■ PROBLEMS ■
a. In the Scarborough blog post, why does the writer describe the birthday trip as a personal pilgrimage?
b. Rewrite the Scarborough blog post, starting at "Wednesday, 8 July" and ending at "inside the hotel.", and swap "Clifton Hotel" for "Grand Hotel".

Wednesday, 8 July 2015

A Pilgrimage

I'm back home after a brief trip to celebrate my birthday which really represented a sort of personal pilgrimage. My destination was Scarborough, where my mother lived, and my parents first met, and where I spent many happy childhood holidays. Part of my plan was to stay in the same hotel as we did all those years ago - and there was a bonus, as the Clifton Hotel now publicises a fact of which I was previously unaware - that it was, in late 1917 and early 1918, the residence of Wilfred Owen, perhaps the greatest of the war poets. He even wrote some poems there, and is now suitably commemorated with a blue plaque and a display inside the hotel.



Anyone who has read my Lake District mysteries, let alone The Golden Age of Murder, will know that I'm fascinated by the past, and I enjoyed reminding myself of scenes from my younger days. Scarborough has featured in a few crime novels, I know, but none that I've actually read so far. I'm certainly tempted to set a short story there.





One of the intriguing features of the resort is that it has two bays, with different and distinctive personalities. I share my parents' love of the place: for me, there is no more appealing seaside destination in the north of England. That is so despite the fact that the climate is regularly described as "bracing", which sometimes can be rather a euphemism. And it's the only place where I've ever seen a cricket match played in fog - or a "sea fret" as the suddenly descending mists are called. Among other pleasurable things, I roamed around delightful Peasholm Park, the castle grounds, the gardens surrounding the open air theatre, and the harbour, and even took a trip around the south bay on board a pirate ship...

■ EXCERPTED DATA ■
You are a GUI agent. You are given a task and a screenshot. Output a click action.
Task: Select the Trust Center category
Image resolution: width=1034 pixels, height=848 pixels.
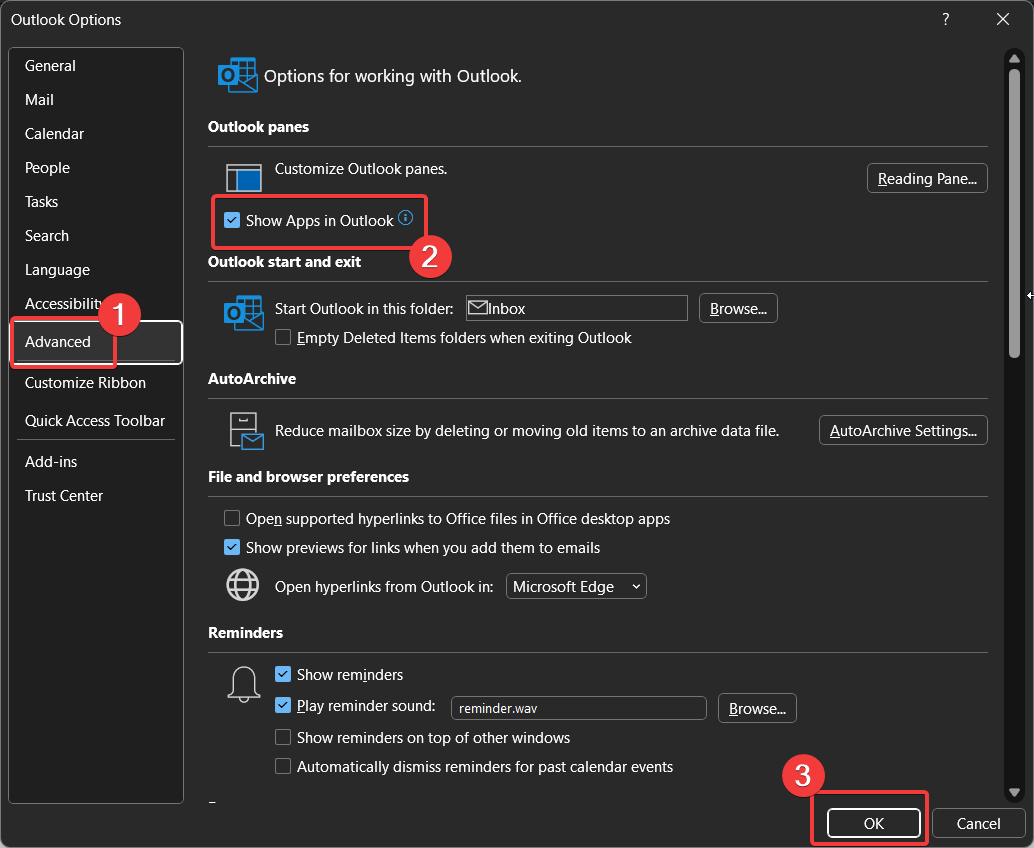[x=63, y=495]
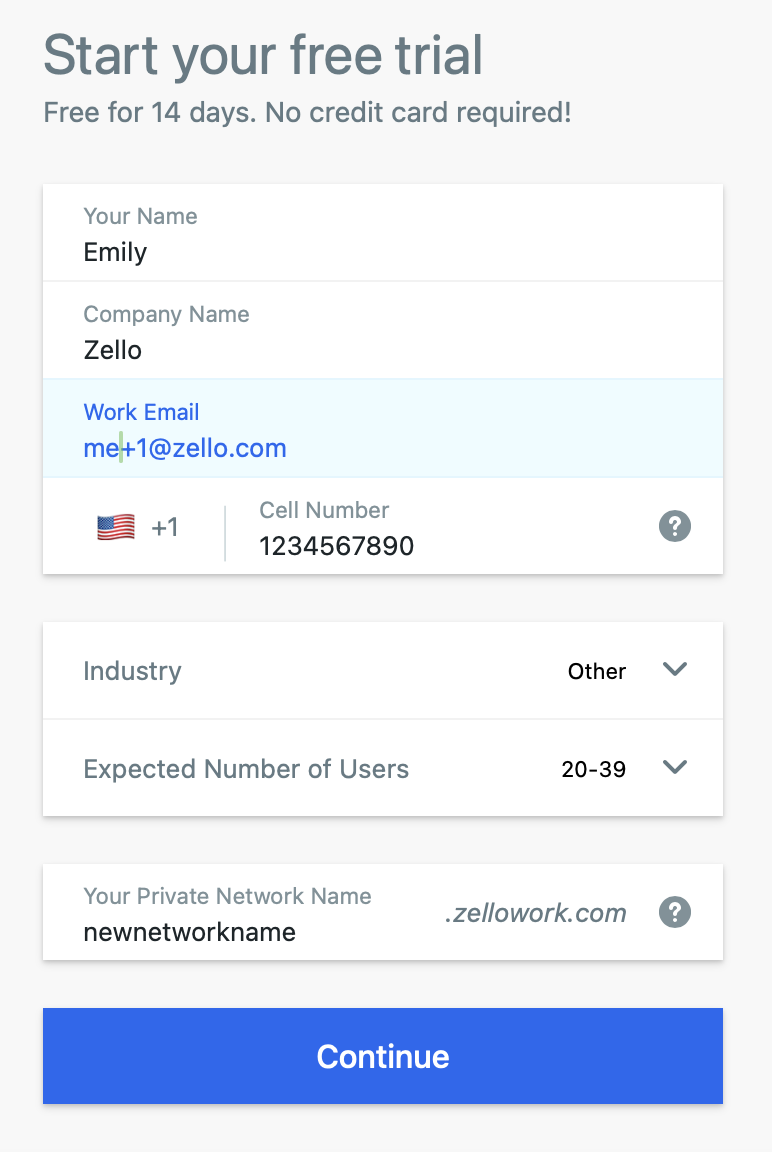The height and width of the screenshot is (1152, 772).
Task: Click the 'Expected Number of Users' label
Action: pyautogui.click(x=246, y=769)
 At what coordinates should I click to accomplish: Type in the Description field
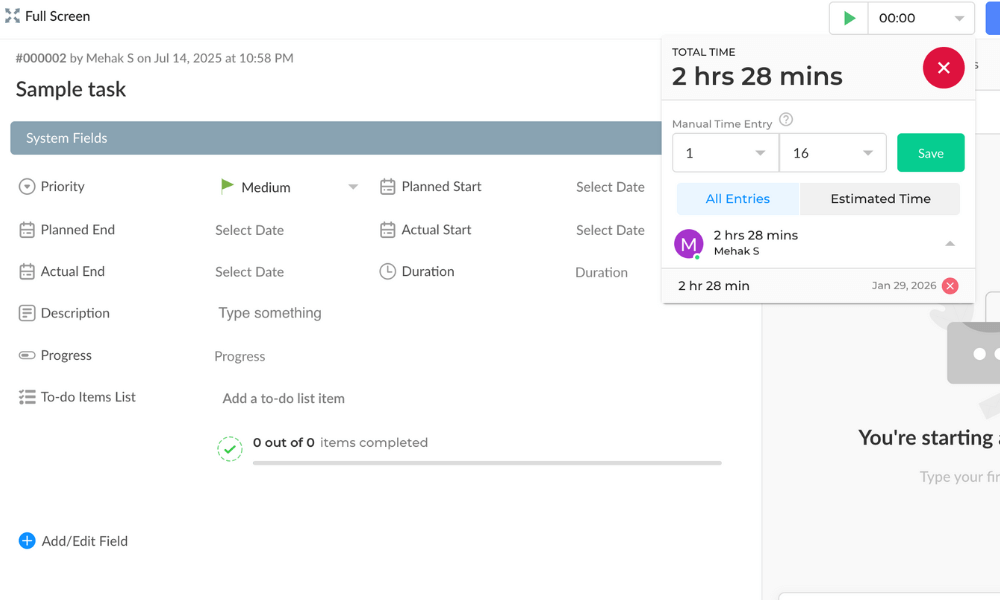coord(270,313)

■ RESPONSES BY TASK ■
a. Scarborough was where the writer's mother lived, where the writer's parents first met, and where the writer spent many happy childhood holidays. The writer also planned to stay in the same hotel as the family did years before.

b.
Wednesday, 8 July 2015

A Pilgrimage

I'm back home after a brief trip to celebrate my birthday which really represented a sort of personal pilgrimage. My destination was Scarborough, where my mother lived, and my parents first met, and where I spent many happy childhood holidays. Part of my plan was to stay in the same hotel as we did all those years ago - and there was a bonus, as the Grand Hotel now publicises a fact of which I was previously unaware - that it was, in late 1917 and early 1918, the residence of Wilfred Owen, perhaps the greatest of the war poets. He even wrote some poems there, and is now suitably commemorated with a blue plaque and a display inside the hotel.